In the passing game, Leftwich needs to rely heavily on Roethlisberger's old standby, tight end Heath Miller. Miller wasn't targeted once by Leftwich on Sunday night, but that will have to change starting this week if the Steelers are going to have a semblance of the passing success they had with Roethlisberger.
Miller may not have the most receiving yards for the Steelers right now, but he's been Roethlisberger's most reliable target, pulling down 43 of the 57 passes thrown his way for a total of 431 yards and six touchdowns, tied with wide receiver Mike Wallace for the most scores. With Leftwich under center, Miller should be an even more integral part of the offense.
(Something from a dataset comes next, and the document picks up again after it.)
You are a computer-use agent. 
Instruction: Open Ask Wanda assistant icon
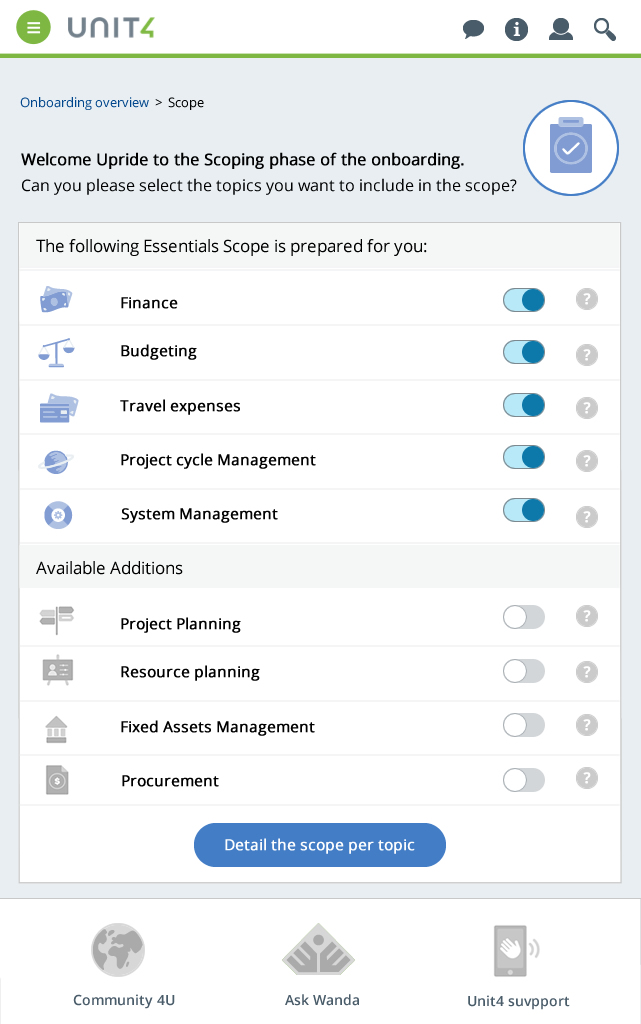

This matters doubly for a quarterback like Leftwich, who hasn't won a game as a starting quarterback since 2006 with the Jacksonville Jaguars—he needs to maintain drives, not be a hero.
Haley's ball-control offense, however, is a backup quarterback-friendly system that may just be perfect for Leftwich's attempts to win games. But the offense will not be the same without Roethlisberger, making it even more important for Pittsburgh's defense to step up and play well.
In terms of yards and points allowed, the Steelers have one of the strongest defenses in the league, and have been doing so without strong safety Troy Polamalu on the field for the vast majority of the season.
However, the Steelers gave up 100 rushing yards to Chiefs running back Jamaal Charles in Week 10, despite Charles running the same direction—right, and mainly between right guard and right tackle—for most of the night.
If Roethlisberger misses the next four games, how many of those games do you see the Steelers winning?
For the Steelers to keep winning while Roethlisberger is out, they cannot allow any more 100-yard rushers or 300-plus yard passers and they must remain in the top 10 when it comes to third-down conversions allowed.
Making up for Roethlisberger's absence isn't just the responsibility of the offense—it's a team effort that will require better performances out of every single player who takes the field. Everyone must comply—dropped passes, missed tackles, fumbled balls and blown assignments need to be curtailed immediately to make things easier on Leftwich and harder on their opponents.
The Steelers are not in an ideal situation presently, but luckily for them, they are a team that is more than just their quarterback. They hold a winning record, have an offensive system in place that can work to Leftwich's advantage and aren't unfamiliar with Roethlisberger having to miss games.
This week's game against the Ravens is now significantly more difficult, but a win isn't out of the question, as long as each player can adapt accordingly.